7. Let me speak directly to the issue of security, that has become a sore point in Okunland, because no development is sustainable where there is no peace. Infrastructure and security are inseparable. Good roads allow rapid response to emergencies. Reliable communication systems allow communities to alert each other to dangers. Adequate lighting in public spaces deters crime. Connected communities are safer communities.

But security is also built through social infrastructure – strong families, active community organizations, youth who are engaged and have hope for the future. When young people have opportunities, they become defenders of the community, not threats to it. When neighbours know and look out for each other, criminals find no hiding place. When everyone has a stake in the community’s success, everyone becomes a guardian of its peace.

We must work hand in hand with security agencies, but we must also take responsibility ourselves. Community policing, neighbourhood watch programmes, youth engagement initiatives; these are investments in security just as much as any physical infrastructure.

8. A Call to Commitment

My brothers and sisters, bridging generational infrastructural gaps is not easy work. It requires patience when we want immediate results. It requires unity when division seems easier. It requires sacrifice when we are already tired. It requires hope when disappointment feels more familiar.

But consider the alternative. If we do nothing, if we simply wait and complain and watch our community decline, what will we tell our children? How will we answer when they ask why we had a chance to make a difference and chose comfort over commitment?
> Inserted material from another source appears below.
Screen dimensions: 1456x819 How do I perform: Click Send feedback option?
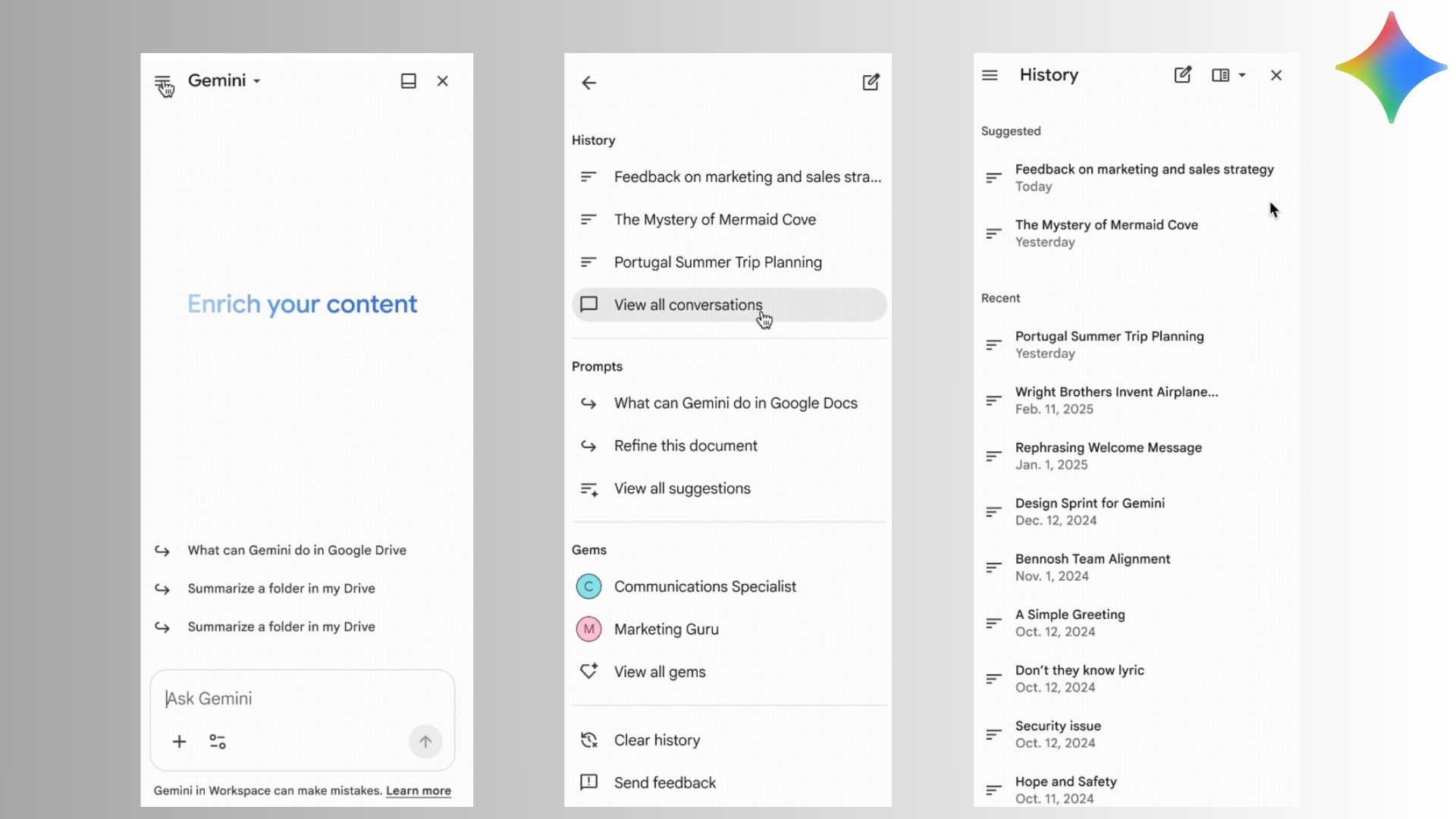click(664, 783)
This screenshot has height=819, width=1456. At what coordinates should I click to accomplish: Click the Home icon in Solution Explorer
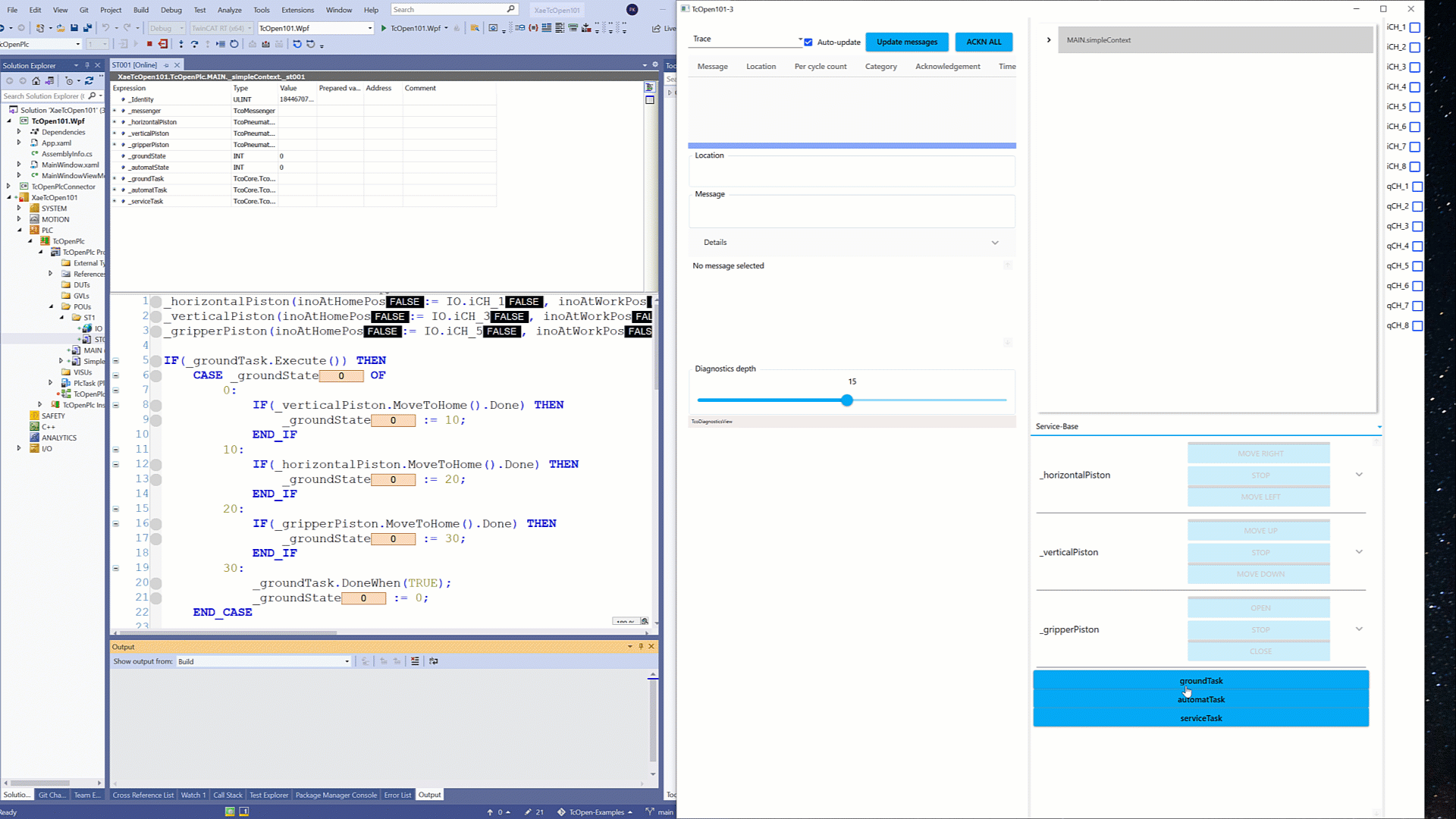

The infrastructure we build today: the roads, the schools, the health centres, the security systems, the digital connections, the community organizations, these will serve generations we will never meet. That is the meaning of legacy. That is the meaning of true development.

9. Closing

As we celebrate this community day, let us make it more than a celebration. Let us make it a turning point. Let us commit to three things:

First, that we will work together across generations, putting aside pride and prejudice to focus on our common goals.

Second, that we will move from talking to doing, identifying one or two critical infrastructural gaps and creating concrete plans to address them within the next year.

Third, that we will hold ourselves and our leaders accountable, insisting on transparency, tracking progress, and celebrating successes while learning from failures.

The infrastructural gaps we face are wide, but they are not insurmountable. Together, with vision, collaboration, and a commitment to sustainability, we can bridge them. We can build a community where children go to school safely on good roads, where healthcare is accessible, where businesses thrive with reliable power and connectivity, where everyone has clean water, where security is assured, and where no one feels left behind.

This is not a dream; it is a possibility within our reach. But it requires that each of us leaves here today with a determination to be part of the solution. Not tomorrow. Not when conditions are perfect. But now, with what we have, where we are.

Our ancestors did not wait for perfect conditions. They built with their hands and their faith. We have more knowledge, more tools, more connections than they ever had. What we need now is their courage and unity.

Let us honour them by building something worthy of our children.

Let us bridge these gaps together.

Thank you, and may Iyah Gbede community flourish.